On 19 Aug 2006, at 00:28, Chris Johnson wrote:
I think this is the crux of our difference in opinion, Dries. While it would be great and noble for me to build such a team out of desire to make my module successful and sustained, I might not do that for any number of reasons (e.g. lack of time, lack of diplomatic skills, lack of English language skills, people just think I'm ugly, whatever). The point then is that despite my "neglect" my module has become important and now there is nobody to maintain it.

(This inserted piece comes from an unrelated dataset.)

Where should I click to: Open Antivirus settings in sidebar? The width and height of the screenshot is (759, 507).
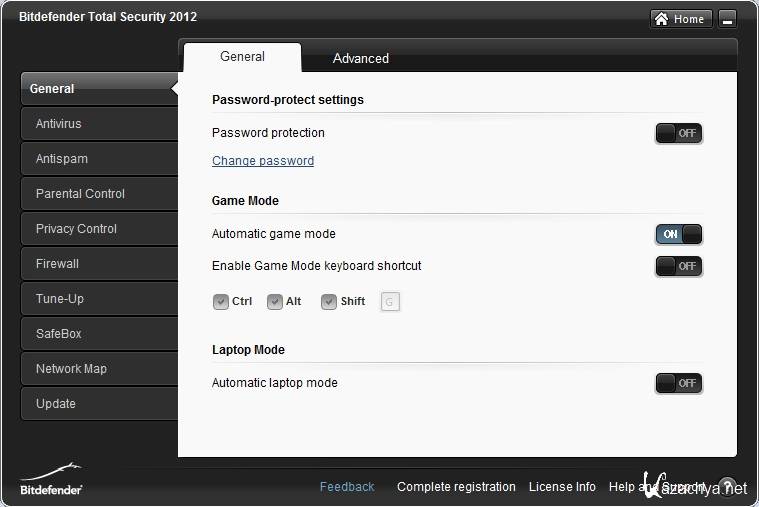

If you created a module that thousands of people depend on, you created a successful Open Source project. By now, I think we all agree that the community has a desire for successful projects to sustain. It think we also agree on the fact that a successful project should not depend on a single person, especially if that person is a really busy person. :) Now, my opinion is that _you_, the maintainer of the project, should create a team around your successful project in order to grow and maintain it. Your opinion is that _we_, the community, should start caring about your successful project and that we call the squad team when you can't handle the work. In my eyes, your opinion, is flawed. If you "force" people (volunteers) to do something, they'll burn out or they'll go away. Open Source development is all about having fun. It is very hard for us to make people passionate about your project. It takes a lot more time and energy than blessing it with a golden star. And unless developers are passionate about it, they are not going to have fun working on it. If a successful project has problems, the maintainer can send an e- mail to the mailing list asking for help, ask for help raising funds, write about it in a forum topic, give a presentation about it, or what not. It all creates visibility, and people will start to care. Take the project.module, for example. It's an important module, but only few people cared about it. There was frustration, but no passion. We publicly blessed it with a doze gold stars but at the end of the day, not many people cared about it. So in the past, CivicSpace threw money at the project module to make it sustain. Money can fix short term problems quickly, but doesn't offer long time guarantees. What Derek is doing with the project.module nowadays, is much more rewarking and much more sustainable. He cares about the module, he improves it, and he writes about it. By doing so, he is spreading the passion and slowly creating a team around it. It takes him a lot of time and energy, but for god's sake, he converted Boris from a 'hater' into a 'believer'. ;-)
It just seemed that the door to any discussion was being closed.